Bioinformatics
Obtained paired-end reads were filtered and processed by the DADA2 pipeline (Callahan et al., 2016) in QIIME2-2019.01 (Bolyen et al., 2019). Because the soil samples were amplified via nested PCR, sequences representing <1% of the total number of reads per sample were removed using the resulting BIOM table and a customized R script (Ben Tekaya et al., 2018; Rodriguez et al., 2016). For nodule samples, the samples that included numbers of reads within 99 percentiles of the total number of all sample reads were used in the subsequent analyses (n = 72). Then, we obtained amplicon sequence variants (ASVs). The sequences were interrogated with BLAST+ 2.9.0 BLASTN (Camacho et al., 2009) to remove non-Frankia sequences. These sequences were then clustered via operational taxonomic unit (OTU) separation, using the sequences of 18 uncultured Frankia strains as references (i.e., OTU01-18 strains; accession number: LC482655-LC482672; Kagiya and Utsumi 2020). OTU separation was performed using the CD-Hit program (Li & Godzik, 2006) at 97.0 % similarity threshold. This threshold was decided based on Põlme et al. (2014) and Kagiya and Utsumi (2020).

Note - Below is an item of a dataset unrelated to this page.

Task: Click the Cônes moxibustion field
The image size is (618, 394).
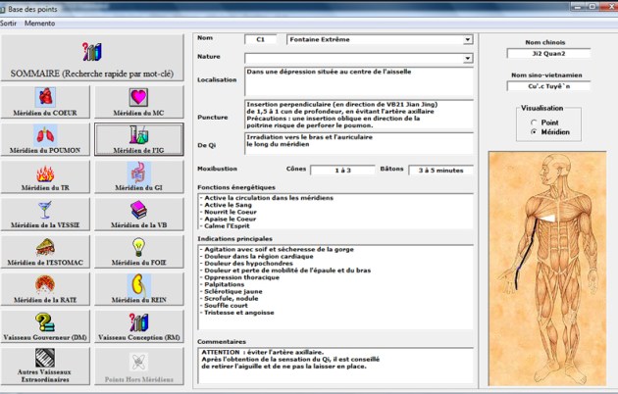Action: point(342,170)
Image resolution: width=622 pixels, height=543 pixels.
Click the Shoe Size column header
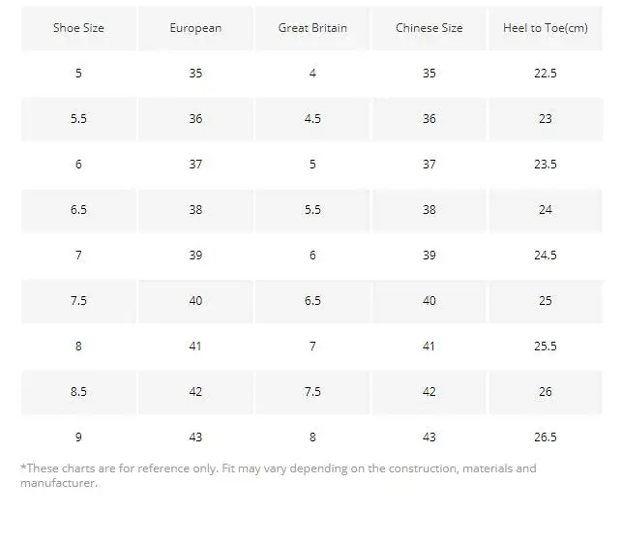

Phylogenetic trees (Fig. S2) were constructed using maximum likelihood (ML; bootstrap analyses with 1000 replications) based on the Kimura two-parameter evolutionary model (Kimura, 1980) with a discrete gamma distribution, which was selected by the evolutionary model selection procedure in MEGA 7.0.21 (Kumar et al., 2016). ML phylogenetic trees were generated in MEGA 7.0.21 (the detailed method of ML phylogeny was previously described by Kagiya et al. 2020).